[Ip-health] BMS Vs Mylan (Atazanavir)
b.baker at neu.edu
Mon Dec 16 04:11:37 PST 2013
People are legitimately wondering whether BMS’s prior licensees would routinely be able to sell in these and other no-patent countries given the U.S. Federal District Court judgment involving a breach of contract claim filed by BMS against one of its licensees, Mylan, which had sold ATV to PAHO for use in Venezuela. There the court held that Mylan could make direct sales to PAHO without breaching an anti-diversion contractual provision, but that decision is now under appeal. It also appears that BMS has a clear right to terminate the Mylan contract under article 8.1b of its Indemnity from Suit Agreement.
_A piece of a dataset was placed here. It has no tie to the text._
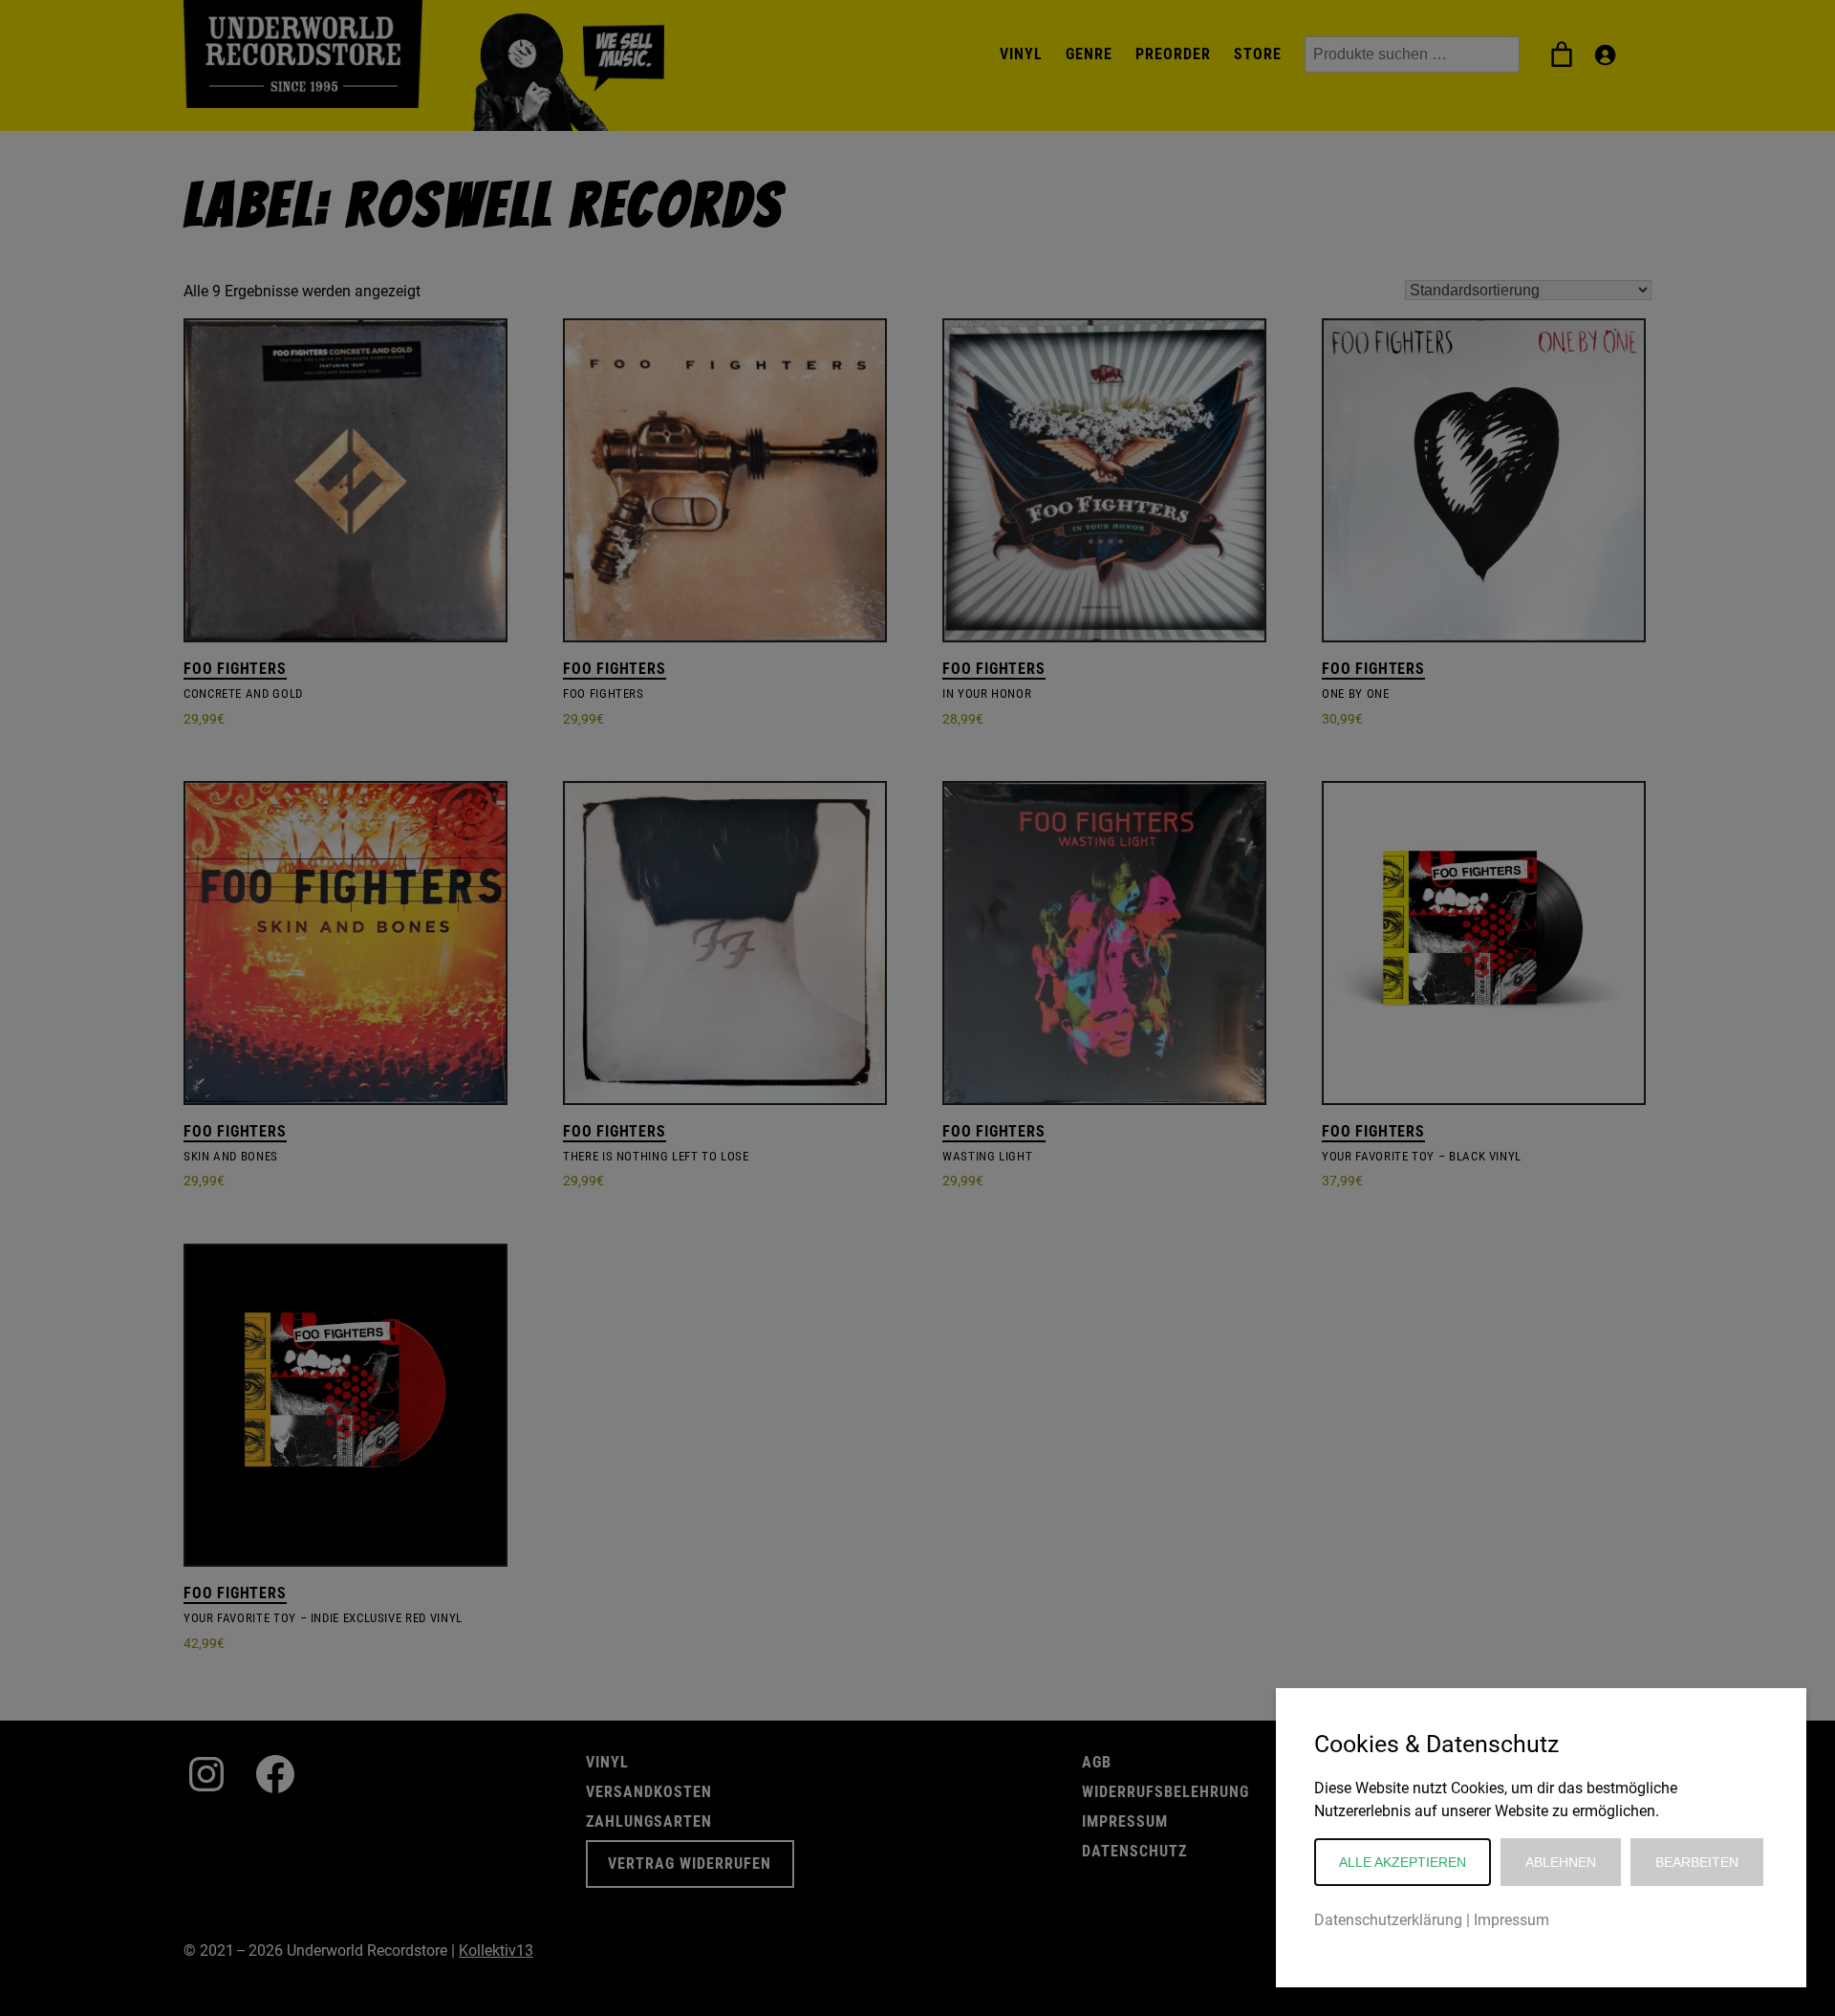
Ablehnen (1560, 1862)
Thus, it seems that the MPP license gives more freedom to act in no-patent countries than was true under the previous BMS voluntary licenses because such non-territorial sales could not result in termination of the generic license.
Professor Brook K. Baker
Health GAP (Global Access Project) &
Northeastern U. School of Law, Program on Human Rights and the Global Economy
Honorary Research Fellow, Faculty of Law, Univ. of KwaZulu Natal, SA
400 Huntington Ave.
Boston, MA 02115 USA
b.baker at neu.edu
From: Ip-health [ip-health-bounces at lists.keionline.org] on behalf of Pauline Londeix [pauline.londeix at gmail.com]
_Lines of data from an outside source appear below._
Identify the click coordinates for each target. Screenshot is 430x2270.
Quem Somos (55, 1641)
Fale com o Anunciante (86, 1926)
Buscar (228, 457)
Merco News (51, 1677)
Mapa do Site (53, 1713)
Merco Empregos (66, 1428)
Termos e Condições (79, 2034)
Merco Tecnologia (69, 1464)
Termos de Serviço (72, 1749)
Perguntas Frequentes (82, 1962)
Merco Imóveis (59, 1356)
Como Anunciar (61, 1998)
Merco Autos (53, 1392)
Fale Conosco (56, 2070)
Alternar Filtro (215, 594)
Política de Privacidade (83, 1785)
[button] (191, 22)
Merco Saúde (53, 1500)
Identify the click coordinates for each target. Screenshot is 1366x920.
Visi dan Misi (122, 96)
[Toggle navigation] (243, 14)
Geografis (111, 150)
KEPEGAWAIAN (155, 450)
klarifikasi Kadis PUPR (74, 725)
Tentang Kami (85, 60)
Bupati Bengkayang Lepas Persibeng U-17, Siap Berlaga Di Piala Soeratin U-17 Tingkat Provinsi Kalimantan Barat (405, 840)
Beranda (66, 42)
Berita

Sent: Saturday, December 14, 2013 12:11 PM
To: ip-health at lists.keionline.org
Subject: [Ip-health] BMS Vs Mylan (Atazanavir)
Please find below an article on a Court decision taken in the U.S. regarding the terms of the agreement that Bristol Myers Squibb and Mylan had in their voluntary licence on Reyataz (Atazanavir).
Was this August Court decision already allowing Mylan, and possibly other licensees, to sell to the 30 countries where there is no patent on ATV ??
New York (August 12, 2013, 5:17 PM ET) -- Mylan Inc
<http://www.law360.com/companies/mylan-inc> . on Monday dodged a $15 million
breach of contract suit from Bristol-Myers Squibb Co
<http://www.law360.com/companies/bristol-myers-squibb-company> . after a New
York federal judge found that an agreement between the companies didn't bar
Mylan's sales of an HIV drug in Venezuela, although a patent infringement
complaint is still possible.
The opinion from U.S. District Judge Paul A. Engelmayer turned on a highly
technical reading of a contract that immunized Mylan from patent
infringement liability when selling a generic version of Reyataz, or
atazanavir, in India and sub-Saharan Africa.
While the agreement left Mylan exposed to intellectual property suits for
selling the product elsewhere, that's not the same thing as saying that
Mylan would breach the contract by engaging in such sales, Judge Engelmayer
"Although the agreement provides immunity from suit for sales in [India and
Africa], it nowhere purports to prohibit [Mylan] from making sales outside
[those countries]," the judge wrote.
In arguing otherwise, Bristol-Myers pointed to a provision of the contract
in which Mylan promised not to sell the drug to any third parties that might
export it to places outside India and Africa.
Judge Engelmayer, however, said that no such activity took place. Instead,
Mylan sold atazanavir to the Pan American Health Organization, which then
distributed it within Venezuela.
"In other words, [the contract] provides that [Mylan] cannot claim immunity
under the agreement were it, for example, to use a third-party intermediary
in India to enable it to sell generic atazanavir in Pakistan," the judge
said. "[It] does not, however, prevent [Mylan] itself from selling generic
atazanavir in Pakistan, or, relevant here, Venezuela."
According to the suit, Bristol-Myers assisted Mylan in producing atazanavir
and allowed its sales in India and Africa as a charitable endeavor meant to
help poor nations beset by HIV and AIDS. When it came to Venezuela, however,
Bristol-Myers had for years negotiated sales to the government and had
rebuffed Mylan's request to include the country in its distribution network,
only to see Mylan disregard its refusal and sell the PAHO a year's supply
valued at $15 million.
While the contract doesn't create a legal claim for that move, it's possible
that Bristol-Myers can rejigger its suit in a way that has legs, Judge
"To be sure, [Mylan's] sales of generic atazanavir may be actionable on
other grounds. [Bristol-Myers] may have a cause of action against [Mylan]
for its sales in Venezuela under relevant patent [laws]," the judge said.
"But [Bristol-Myers'] claim here is for breach of contract, based on the
agreement. Under the plain language of the agreement, no such claim lies."